• **WORK REQUEST**:
Return each record shown below exactly, with none omitted.

─── DATA PROVIDED ───

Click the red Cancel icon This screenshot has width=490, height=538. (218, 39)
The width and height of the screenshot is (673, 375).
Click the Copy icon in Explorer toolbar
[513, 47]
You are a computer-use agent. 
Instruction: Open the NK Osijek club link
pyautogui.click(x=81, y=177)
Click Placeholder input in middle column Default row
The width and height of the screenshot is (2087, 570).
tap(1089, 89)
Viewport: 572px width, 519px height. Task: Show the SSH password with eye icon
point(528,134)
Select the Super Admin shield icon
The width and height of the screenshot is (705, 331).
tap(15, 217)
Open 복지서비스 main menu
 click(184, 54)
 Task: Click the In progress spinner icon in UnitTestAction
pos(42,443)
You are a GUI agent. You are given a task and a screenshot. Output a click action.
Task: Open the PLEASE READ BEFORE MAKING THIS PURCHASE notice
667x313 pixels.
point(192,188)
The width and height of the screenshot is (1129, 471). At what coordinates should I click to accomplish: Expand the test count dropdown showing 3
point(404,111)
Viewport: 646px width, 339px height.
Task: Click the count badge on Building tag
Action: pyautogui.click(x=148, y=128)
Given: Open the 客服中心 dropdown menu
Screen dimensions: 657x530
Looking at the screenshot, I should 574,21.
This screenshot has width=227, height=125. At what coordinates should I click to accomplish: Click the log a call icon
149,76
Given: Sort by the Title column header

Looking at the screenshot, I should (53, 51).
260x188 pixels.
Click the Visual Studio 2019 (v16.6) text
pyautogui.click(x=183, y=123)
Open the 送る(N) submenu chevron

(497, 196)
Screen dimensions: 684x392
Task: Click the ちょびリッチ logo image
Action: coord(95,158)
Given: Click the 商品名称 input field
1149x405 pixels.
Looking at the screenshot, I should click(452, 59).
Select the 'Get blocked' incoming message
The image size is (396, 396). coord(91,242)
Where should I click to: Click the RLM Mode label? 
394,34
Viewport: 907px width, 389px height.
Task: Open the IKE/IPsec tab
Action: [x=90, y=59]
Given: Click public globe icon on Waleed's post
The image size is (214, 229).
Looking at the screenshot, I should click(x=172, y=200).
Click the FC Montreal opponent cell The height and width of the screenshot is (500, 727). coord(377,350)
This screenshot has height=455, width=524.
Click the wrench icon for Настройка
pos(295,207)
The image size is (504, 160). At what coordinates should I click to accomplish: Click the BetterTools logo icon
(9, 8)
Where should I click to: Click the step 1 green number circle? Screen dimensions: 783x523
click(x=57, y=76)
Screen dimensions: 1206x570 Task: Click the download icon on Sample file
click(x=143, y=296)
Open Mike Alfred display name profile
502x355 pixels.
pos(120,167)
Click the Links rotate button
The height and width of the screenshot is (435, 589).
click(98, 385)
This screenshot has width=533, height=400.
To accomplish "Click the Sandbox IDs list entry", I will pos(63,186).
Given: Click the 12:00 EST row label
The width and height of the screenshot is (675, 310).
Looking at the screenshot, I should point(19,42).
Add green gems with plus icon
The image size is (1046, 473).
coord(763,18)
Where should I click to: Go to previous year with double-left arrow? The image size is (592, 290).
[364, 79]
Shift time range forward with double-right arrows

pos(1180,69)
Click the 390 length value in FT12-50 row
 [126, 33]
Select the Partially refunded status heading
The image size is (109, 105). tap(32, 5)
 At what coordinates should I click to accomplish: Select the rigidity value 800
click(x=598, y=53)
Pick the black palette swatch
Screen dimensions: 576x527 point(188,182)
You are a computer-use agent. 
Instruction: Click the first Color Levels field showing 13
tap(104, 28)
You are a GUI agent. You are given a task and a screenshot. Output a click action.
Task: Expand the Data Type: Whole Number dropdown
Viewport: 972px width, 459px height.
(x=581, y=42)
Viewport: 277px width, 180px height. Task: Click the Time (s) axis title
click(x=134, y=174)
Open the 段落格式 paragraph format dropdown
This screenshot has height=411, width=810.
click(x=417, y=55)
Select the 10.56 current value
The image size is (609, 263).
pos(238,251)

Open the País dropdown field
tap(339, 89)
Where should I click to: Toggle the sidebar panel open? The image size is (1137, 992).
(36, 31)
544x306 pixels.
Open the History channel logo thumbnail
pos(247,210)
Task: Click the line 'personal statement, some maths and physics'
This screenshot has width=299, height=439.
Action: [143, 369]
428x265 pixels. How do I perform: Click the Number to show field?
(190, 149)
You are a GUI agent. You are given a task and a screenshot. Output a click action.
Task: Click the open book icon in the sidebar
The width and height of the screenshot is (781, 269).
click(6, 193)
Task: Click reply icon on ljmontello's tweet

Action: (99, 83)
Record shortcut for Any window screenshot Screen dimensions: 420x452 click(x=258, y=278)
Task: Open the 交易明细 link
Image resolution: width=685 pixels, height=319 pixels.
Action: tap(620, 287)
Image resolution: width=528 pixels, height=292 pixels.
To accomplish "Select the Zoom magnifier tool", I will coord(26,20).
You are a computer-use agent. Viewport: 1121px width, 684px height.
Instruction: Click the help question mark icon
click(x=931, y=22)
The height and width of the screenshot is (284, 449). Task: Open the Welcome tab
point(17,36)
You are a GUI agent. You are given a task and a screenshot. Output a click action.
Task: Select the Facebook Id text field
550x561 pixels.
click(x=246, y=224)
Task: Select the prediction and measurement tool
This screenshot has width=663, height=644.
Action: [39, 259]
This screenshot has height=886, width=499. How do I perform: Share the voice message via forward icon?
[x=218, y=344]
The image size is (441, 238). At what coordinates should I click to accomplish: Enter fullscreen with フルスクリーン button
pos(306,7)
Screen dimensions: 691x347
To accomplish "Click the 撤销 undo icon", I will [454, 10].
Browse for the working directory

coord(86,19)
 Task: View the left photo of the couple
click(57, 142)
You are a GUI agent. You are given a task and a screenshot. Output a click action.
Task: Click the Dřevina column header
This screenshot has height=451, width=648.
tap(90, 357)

───

• **SOLUTION TO THIS EXERCISE**:
Click the red Cancel icon This screenshot has width=490, height=538. (218, 39)
The width and height of the screenshot is (673, 375).
Click the Copy icon in Explorer toolbar
[513, 47]
You are a computer-use agent. 
Instruction: Open the NK Osijek club link
pyautogui.click(x=81, y=177)
Click Placeholder input in middle column Default row
The width and height of the screenshot is (2087, 570).
tap(1089, 89)
Viewport: 572px width, 519px height. Task: Show the SSH password with eye icon
point(528,134)
Select the Super Admin shield icon
The width and height of the screenshot is (705, 331).
tap(15, 217)
Open 복지서비스 main menu
 click(184, 54)
 Task: Click the In progress spinner icon in UnitTestAction
pos(42,443)
You are a GUI agent. You are given a task and a screenshot. Output a click action.
Task: Open the PLEASE READ BEFORE MAKING THIS PURCHASE notice
667x313 pixels.
point(192,188)
The width and height of the screenshot is (1129, 471). At what coordinates should I click to accomplish: Expand the test count dropdown showing 3
point(404,111)
Viewport: 646px width, 339px height.
Task: Click the count badge on Building tag
Action: pyautogui.click(x=148, y=128)
Given: Open the 客服中心 dropdown menu
Screen dimensions: 657x530
Looking at the screenshot, I should 574,21.
This screenshot has width=227, height=125. At what coordinates should I click to accomplish: Click the log a call icon
149,76
Given: Sort by the Title column header

Looking at the screenshot, I should (53, 51).
260x188 pixels.
Click the Visual Studio 2019 (v16.6) text
pyautogui.click(x=183, y=123)
Open the 送る(N) submenu chevron

(497, 196)
Screen dimensions: 684x392
Task: Click the ちょびリッチ logo image
Action: coord(95,158)
Given: Click the 商品名称 input field
1149x405 pixels.
Looking at the screenshot, I should click(452, 59).
Select the 'Get blocked' incoming message
The image size is (396, 396). coord(91,242)
Where should I click to: Click the RLM Mode label? 
394,34
Viewport: 907px width, 389px height.
Task: Open the IKE/IPsec tab
Action: [x=90, y=59]
Given: Click public globe icon on Waleed's post
The image size is (214, 229).
Looking at the screenshot, I should click(x=172, y=200).
Click the FC Montreal opponent cell The height and width of the screenshot is (500, 727). coord(377,350)
This screenshot has height=455, width=524.
Click the wrench icon for Настройка
pos(295,207)
The image size is (504, 160). At what coordinates should I click to accomplish: Click the BetterTools logo icon
(9, 8)
Where should I click to: Click the step 1 green number circle? Screen dimensions: 783x523
click(x=57, y=76)
Screen dimensions: 1206x570 Task: Click the download icon on Sample file
click(x=143, y=296)
Open Mike Alfred display name profile
502x355 pixels.
pos(120,167)
Click the Links rotate button
The height and width of the screenshot is (435, 589).
click(98, 385)
This screenshot has width=533, height=400.
To accomplish "Click the Sandbox IDs list entry", I will pos(63,186).
Given: Click the 12:00 EST row label
The width and height of the screenshot is (675, 310).
Looking at the screenshot, I should point(19,42).
Add green gems with plus icon
The image size is (1046, 473).
coord(763,18)
Where should I click to: Go to previous year with double-left arrow? The image size is (592, 290).
[364, 79]
Shift time range forward with double-right arrows

pos(1180,69)
Click the 390 length value in FT12-50 row
 [126, 33]
Select the Partially refunded status heading
The image size is (109, 105). tap(32, 5)
 At what coordinates should I click to accomplish: Select the rigidity value 800
click(x=598, y=53)
Pick the black palette swatch
Screen dimensions: 576x527 point(188,182)
You are a computer-use agent. 
Instruction: Click the first Color Levels field showing 13
tap(104, 28)
You are a GUI agent. You are given a task and a screenshot. Output a click action.
Task: Expand the Data Type: Whole Number dropdown
Viewport: 972px width, 459px height.
(x=581, y=42)
Viewport: 277px width, 180px height. Task: Click the Time (s) axis title
click(x=134, y=174)
Open the 段落格式 paragraph format dropdown
This screenshot has height=411, width=810.
click(x=417, y=55)
Select the 10.56 current value
The image size is (609, 263).
pos(238,251)

Open the País dropdown field
tap(339, 89)
Where should I click to: Toggle the sidebar panel open? The image size is (1137, 992).
(36, 31)
544x306 pixels.
Open the History channel logo thumbnail
pos(247,210)
Task: Click the line 'personal statement, some maths and physics'
This screenshot has width=299, height=439.
Action: [143, 369]
428x265 pixels. How do I perform: Click the Number to show field?
(190, 149)
You are a GUI agent. You are given a task and a screenshot. Output a click action.
Task: Click the open book icon in the sidebar
The width and height of the screenshot is (781, 269).
click(6, 193)
Task: Click reply icon on ljmontello's tweet

Action: (99, 83)
Record shortcut for Any window screenshot Screen dimensions: 420x452 click(x=258, y=278)
Task: Open the 交易明细 link
Image resolution: width=685 pixels, height=319 pixels.
Action: tap(620, 287)
Image resolution: width=528 pixels, height=292 pixels.
To accomplish "Select the Zoom magnifier tool", I will coord(26,20).
You are a computer-use agent. Viewport: 1121px width, 684px height.
Instruction: Click the help question mark icon
click(x=931, y=22)
The height and width of the screenshot is (284, 449). Task: Open the Welcome tab
point(17,36)
You are a GUI agent. You are given a task and a screenshot. Output a click action.
Task: Select the Facebook Id text field
550x561 pixels.
click(x=246, y=224)
Task: Select the prediction and measurement tool
This screenshot has width=663, height=644.
Action: [39, 259]
This screenshot has height=886, width=499. How do I perform: Share the voice message via forward icon?
[x=218, y=344]
The image size is (441, 238). At what coordinates should I click to accomplish: Enter fullscreen with フルスクリーン button
pos(306,7)
Screen dimensions: 691x347
To accomplish "Click the 撤销 undo icon", I will [454, 10].
Browse for the working directory

coord(86,19)
 Task: View the left photo of the couple
click(57, 142)
You are a GUI agent. You are given a task and a screenshot. Output a click action.
Task: Click the Dřevina column header
This screenshot has height=451, width=648.
tap(90, 357)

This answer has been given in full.